# [Task objective]
Starting with the line that holds "Instruction: Open the", reproduce each line through the last one of the data, exactly as written. Pictures are not copied.

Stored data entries
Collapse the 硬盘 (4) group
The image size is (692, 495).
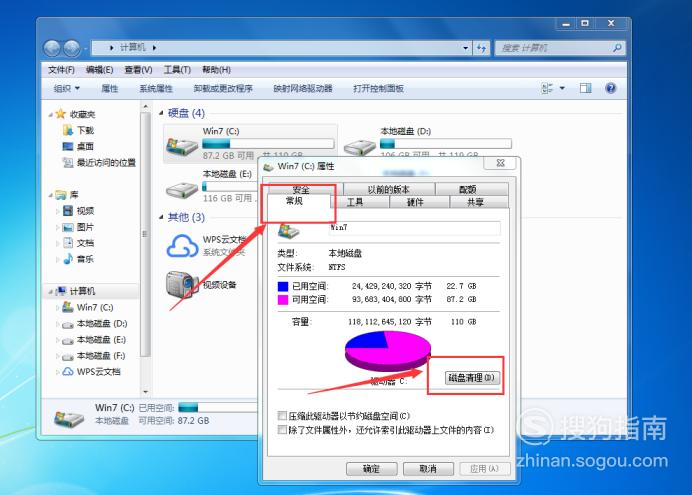pyautogui.click(x=160, y=113)
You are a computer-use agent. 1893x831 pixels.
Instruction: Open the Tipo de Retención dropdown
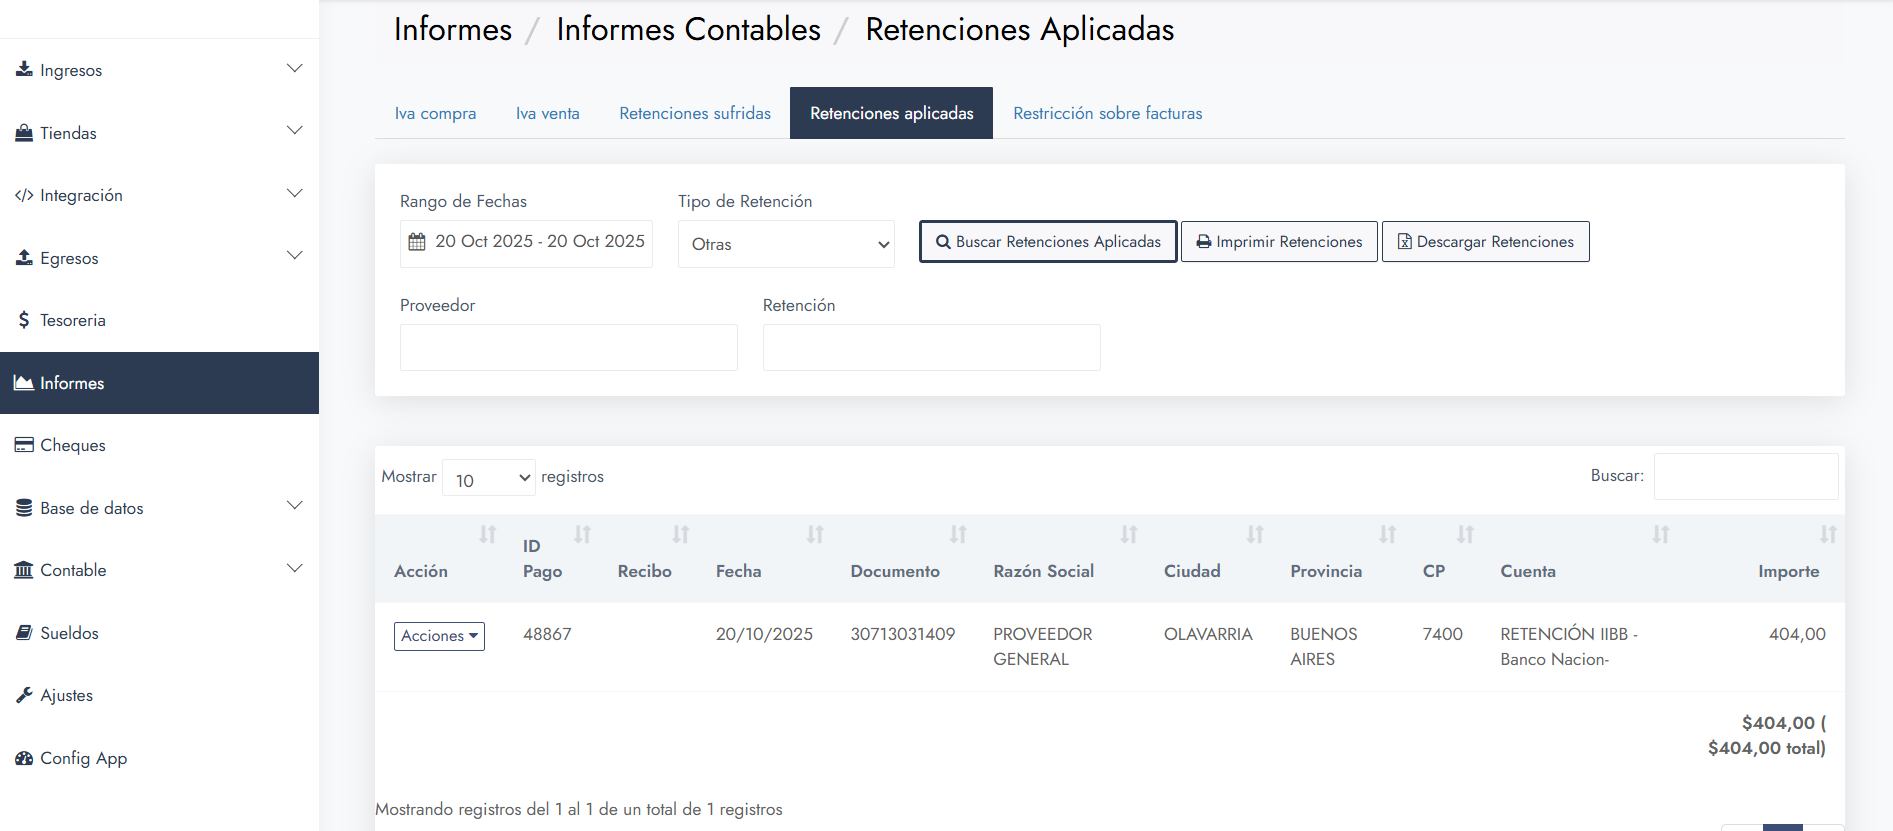[x=785, y=244]
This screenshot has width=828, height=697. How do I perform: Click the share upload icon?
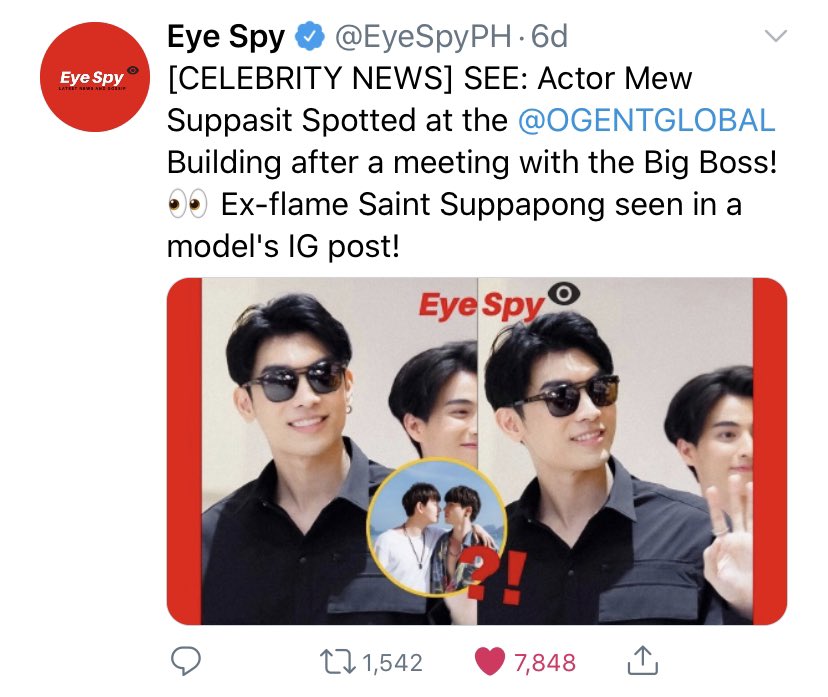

# [Task result]
Instruction: Open the Tipo de Retención dropdown
[x=785, y=244]
This screenshot has width=828, height=697. How do I perform: Click the share upload icon?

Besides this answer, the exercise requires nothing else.